7 Gennaio 2021 di Redazione

di Rebecca Moore

 

Lo volevo lasciare già da un po’, per via di quei suoi modi persecutori. Non credeva mai a niente di quello che gli dicevo, faceva il suo gioco.

L’avevo incontrato in palestra, mi aveva offerto il suo aiuto, educato, piacente, premuroso. Nei lineamenti si intravedeva una strana durezza, che riconosco solo ora con la chiaroveggenza del domani. Era bello, “un principe azzurro” lo avrebbe definito mia madre, portava camicie bianche inamidate e stirate da lui.

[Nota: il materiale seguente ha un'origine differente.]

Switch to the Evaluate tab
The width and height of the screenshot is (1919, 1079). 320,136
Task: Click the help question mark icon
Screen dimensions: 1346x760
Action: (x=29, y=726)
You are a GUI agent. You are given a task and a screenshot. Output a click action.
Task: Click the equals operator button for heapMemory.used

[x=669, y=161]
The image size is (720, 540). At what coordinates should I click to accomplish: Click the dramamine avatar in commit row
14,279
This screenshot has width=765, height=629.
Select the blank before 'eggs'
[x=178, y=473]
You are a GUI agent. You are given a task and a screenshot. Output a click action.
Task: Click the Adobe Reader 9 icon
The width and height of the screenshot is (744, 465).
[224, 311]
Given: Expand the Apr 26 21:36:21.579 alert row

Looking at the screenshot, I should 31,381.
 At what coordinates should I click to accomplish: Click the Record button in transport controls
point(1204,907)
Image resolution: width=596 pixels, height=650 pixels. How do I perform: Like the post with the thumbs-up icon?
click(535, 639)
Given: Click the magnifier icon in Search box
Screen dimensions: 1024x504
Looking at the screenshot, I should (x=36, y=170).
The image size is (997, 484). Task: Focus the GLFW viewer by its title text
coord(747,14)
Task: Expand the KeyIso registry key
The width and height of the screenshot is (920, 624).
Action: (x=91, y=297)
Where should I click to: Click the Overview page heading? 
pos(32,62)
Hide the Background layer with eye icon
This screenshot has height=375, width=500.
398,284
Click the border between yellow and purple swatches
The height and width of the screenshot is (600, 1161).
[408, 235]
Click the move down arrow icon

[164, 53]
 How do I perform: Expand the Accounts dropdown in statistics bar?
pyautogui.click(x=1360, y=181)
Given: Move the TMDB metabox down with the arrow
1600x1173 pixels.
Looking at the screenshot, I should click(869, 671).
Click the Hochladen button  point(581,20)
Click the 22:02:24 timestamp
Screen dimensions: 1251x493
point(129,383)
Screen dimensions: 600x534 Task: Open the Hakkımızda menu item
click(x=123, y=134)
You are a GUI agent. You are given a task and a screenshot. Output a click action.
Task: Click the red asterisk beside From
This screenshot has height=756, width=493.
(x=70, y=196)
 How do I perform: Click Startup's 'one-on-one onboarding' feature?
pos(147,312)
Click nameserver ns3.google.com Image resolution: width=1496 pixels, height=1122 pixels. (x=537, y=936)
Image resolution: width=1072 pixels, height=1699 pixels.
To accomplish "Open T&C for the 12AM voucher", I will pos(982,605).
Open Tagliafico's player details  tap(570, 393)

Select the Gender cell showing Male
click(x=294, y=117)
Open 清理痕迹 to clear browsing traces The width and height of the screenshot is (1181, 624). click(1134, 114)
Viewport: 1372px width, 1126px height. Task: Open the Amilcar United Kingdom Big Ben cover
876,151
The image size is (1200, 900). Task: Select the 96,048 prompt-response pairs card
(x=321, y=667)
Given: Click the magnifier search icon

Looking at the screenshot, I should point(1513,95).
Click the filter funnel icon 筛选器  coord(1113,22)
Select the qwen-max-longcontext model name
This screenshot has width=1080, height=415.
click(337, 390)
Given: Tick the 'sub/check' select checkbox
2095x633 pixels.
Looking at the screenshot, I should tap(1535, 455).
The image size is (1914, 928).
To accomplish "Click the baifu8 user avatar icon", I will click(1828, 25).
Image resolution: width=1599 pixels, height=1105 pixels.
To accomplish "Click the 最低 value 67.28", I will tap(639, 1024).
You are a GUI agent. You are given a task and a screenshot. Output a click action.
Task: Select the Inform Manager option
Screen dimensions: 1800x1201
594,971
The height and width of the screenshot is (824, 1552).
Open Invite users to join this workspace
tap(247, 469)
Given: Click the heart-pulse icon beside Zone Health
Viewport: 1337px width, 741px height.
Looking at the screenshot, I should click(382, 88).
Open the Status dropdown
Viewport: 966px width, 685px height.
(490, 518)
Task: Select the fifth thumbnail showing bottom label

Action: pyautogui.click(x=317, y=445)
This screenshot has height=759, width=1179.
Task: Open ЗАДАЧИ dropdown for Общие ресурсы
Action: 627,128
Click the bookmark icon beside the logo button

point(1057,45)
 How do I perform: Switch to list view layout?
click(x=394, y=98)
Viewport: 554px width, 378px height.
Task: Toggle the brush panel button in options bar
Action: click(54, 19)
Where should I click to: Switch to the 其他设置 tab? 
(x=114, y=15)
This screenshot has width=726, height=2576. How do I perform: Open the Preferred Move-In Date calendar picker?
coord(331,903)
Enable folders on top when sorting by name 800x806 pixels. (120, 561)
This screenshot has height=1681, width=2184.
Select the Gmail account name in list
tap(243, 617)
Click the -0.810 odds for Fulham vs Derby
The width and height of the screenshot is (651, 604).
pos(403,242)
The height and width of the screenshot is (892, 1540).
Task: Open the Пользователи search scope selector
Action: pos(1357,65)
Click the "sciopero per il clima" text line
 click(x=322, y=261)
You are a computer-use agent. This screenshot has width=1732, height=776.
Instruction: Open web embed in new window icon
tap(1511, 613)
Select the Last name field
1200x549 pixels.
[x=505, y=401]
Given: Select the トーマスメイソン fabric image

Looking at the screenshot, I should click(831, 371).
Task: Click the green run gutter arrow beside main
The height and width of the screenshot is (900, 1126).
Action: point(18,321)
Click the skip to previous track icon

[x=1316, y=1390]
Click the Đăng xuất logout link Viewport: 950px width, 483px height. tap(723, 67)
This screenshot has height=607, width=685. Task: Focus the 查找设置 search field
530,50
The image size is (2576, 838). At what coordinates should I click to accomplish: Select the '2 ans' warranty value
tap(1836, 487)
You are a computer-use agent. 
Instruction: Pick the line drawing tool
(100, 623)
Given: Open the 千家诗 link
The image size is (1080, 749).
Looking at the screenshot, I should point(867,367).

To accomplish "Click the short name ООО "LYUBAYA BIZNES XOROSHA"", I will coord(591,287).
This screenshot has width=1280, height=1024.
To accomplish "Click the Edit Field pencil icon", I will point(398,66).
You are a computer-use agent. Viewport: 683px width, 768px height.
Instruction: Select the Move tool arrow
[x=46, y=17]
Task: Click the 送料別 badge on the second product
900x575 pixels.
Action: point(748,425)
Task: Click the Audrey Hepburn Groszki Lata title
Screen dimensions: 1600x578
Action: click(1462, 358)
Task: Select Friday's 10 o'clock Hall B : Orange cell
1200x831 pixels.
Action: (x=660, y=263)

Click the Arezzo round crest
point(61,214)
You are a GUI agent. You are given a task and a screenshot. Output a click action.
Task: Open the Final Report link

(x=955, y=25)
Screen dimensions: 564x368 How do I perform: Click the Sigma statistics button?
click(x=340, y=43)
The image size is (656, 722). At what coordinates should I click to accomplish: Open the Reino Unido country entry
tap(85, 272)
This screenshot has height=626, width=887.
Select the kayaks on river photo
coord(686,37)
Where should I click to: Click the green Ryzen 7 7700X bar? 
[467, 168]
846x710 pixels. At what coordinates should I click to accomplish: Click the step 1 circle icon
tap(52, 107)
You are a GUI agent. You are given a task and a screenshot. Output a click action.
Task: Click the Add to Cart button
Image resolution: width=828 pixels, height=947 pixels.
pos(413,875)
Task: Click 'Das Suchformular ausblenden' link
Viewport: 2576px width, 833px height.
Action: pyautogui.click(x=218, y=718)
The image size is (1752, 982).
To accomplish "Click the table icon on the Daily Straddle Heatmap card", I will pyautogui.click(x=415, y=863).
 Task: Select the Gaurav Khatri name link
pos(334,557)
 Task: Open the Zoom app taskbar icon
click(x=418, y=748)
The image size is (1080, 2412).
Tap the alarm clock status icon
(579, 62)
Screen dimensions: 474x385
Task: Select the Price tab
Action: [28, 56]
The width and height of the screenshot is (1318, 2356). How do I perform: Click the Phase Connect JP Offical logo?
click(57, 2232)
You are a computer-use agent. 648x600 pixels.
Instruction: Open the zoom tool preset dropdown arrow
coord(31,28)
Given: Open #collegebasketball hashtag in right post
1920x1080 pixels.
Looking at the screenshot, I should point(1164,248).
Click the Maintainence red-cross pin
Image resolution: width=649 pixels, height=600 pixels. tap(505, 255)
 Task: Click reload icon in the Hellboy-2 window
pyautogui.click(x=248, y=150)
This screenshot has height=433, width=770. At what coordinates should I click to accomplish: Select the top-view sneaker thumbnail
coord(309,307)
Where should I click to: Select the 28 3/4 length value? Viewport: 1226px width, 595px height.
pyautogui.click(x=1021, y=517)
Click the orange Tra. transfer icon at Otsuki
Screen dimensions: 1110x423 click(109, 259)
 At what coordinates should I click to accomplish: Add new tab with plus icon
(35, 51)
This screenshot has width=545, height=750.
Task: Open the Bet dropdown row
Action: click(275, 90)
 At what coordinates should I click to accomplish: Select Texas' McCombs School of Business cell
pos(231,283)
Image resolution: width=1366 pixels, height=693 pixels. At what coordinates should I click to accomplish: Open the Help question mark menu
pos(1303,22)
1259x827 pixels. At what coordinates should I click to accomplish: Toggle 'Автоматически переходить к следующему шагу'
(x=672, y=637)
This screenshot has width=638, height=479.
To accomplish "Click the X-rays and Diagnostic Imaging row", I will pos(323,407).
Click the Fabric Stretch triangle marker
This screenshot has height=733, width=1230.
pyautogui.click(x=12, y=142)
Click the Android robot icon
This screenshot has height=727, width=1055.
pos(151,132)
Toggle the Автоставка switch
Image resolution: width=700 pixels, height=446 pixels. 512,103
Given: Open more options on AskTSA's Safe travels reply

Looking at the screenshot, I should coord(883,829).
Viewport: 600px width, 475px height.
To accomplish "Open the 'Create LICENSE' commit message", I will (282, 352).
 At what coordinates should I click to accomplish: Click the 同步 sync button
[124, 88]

Un weekend andammo a Venezia. La città era oppressa dal bel tempo. Dico oppressa perché la felicità di quel cielo matita, incontaminato, metteva ancora più in risalto le mie ombre, come in un gioco di chiaroscuri. Stavamo in un ostello a Campo dei Gesuiti, a due passi dall’acqua. Un ostello di quelli moderni, lussuosi, futuristici. La mattina facemmo una colazione continentale nella corte; tutto era perfetto, impeccabile, la qualità del cibo, il servizio, il gusto nell’arredamento e per l’arte appesa ai muri. Anche le lenzuola da cui ci eravamo appena alzati non si erano sgualcite, erano rimaste setose e senza increspature.

Il sole era ancora alto, fosforescente. Camminammo e camminammo. Il mio cuore sommerso dall’angoscia; le strade pulite. Camminammo, e io che ho un perfetto senso dell’orientamento, mi persi. Non riuscivo più a distinguere il sopra dal sotto, il dietro dal davanti, come un labirinto. Il Minotauro faceva strada. Doveva trasferirsi per lavoro in quella città e faceva finta di essersi acclimatato, di fare da cicerone. Intimava che lo seguissi, che andassi a vivere con lui, ne parlavamo ogni giorno, era l’unico argomento di conversazione.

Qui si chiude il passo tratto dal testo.